— Task requirements —
Copy nothing from the entries below except the lines from the one containing "Given: Click the" through the one containing "Select the magic", and copy those exactly.

— Provided material —

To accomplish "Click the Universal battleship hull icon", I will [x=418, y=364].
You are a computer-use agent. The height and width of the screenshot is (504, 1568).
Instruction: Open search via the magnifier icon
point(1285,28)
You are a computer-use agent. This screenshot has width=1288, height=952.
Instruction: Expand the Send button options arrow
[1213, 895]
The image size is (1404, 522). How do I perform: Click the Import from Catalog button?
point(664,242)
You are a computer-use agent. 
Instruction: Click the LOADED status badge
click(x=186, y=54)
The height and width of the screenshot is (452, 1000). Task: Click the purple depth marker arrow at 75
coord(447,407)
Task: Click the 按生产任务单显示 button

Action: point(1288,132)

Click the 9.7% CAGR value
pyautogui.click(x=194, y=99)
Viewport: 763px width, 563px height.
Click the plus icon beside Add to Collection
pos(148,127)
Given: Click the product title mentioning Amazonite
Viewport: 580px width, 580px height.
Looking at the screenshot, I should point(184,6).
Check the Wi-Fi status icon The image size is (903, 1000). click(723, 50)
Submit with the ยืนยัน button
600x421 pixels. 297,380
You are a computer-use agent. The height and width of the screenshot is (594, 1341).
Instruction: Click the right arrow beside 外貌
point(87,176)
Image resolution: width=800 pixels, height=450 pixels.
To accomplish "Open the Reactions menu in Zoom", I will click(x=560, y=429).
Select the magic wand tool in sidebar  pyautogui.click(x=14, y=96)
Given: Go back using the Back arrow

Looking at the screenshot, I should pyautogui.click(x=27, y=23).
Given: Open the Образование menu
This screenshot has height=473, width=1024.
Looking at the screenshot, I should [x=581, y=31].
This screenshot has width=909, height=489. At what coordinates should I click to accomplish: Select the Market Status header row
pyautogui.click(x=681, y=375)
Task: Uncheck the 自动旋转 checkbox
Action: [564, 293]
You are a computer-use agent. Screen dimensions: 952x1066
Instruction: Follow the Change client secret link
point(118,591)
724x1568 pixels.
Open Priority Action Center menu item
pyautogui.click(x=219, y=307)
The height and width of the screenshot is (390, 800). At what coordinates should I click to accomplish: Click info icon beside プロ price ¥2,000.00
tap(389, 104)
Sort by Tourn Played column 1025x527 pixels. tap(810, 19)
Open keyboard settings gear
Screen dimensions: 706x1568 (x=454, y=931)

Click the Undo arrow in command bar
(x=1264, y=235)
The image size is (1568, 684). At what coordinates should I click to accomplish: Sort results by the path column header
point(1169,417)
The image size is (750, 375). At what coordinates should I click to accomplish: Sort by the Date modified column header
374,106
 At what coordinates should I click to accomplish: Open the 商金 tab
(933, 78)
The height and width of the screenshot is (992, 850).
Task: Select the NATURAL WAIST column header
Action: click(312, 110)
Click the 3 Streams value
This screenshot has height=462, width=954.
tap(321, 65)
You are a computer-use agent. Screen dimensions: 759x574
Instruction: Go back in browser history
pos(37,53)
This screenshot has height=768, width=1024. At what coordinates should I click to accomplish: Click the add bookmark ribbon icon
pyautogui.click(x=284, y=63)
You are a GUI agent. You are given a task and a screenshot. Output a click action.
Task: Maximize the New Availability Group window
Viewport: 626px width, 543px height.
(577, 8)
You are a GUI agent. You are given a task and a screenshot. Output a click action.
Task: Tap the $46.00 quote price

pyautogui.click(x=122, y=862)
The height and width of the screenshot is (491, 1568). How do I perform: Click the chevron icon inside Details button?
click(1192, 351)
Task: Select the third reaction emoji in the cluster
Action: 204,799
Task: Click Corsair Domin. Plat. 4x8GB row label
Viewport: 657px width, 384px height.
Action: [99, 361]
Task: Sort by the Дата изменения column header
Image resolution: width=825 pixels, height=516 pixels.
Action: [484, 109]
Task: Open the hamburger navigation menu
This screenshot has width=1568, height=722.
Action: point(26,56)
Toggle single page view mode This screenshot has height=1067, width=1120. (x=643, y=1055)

— Reply to the task —
Given: Click the product title mentioning Amazonite
Viewport: 580px width, 580px height.
Looking at the screenshot, I should point(184,6).
Check the Wi-Fi status icon The image size is (903, 1000). click(723, 50)
Submit with the ยืนยัน button
600x421 pixels. 297,380
You are a computer-use agent. The height and width of the screenshot is (594, 1341).
Instruction: Click the right arrow beside 外貌
point(87,176)
Image resolution: width=800 pixels, height=450 pixels.
To accomplish "Open the Reactions menu in Zoom", I will click(x=560, y=429).
Select the magic wand tool in sidebar  pyautogui.click(x=14, y=96)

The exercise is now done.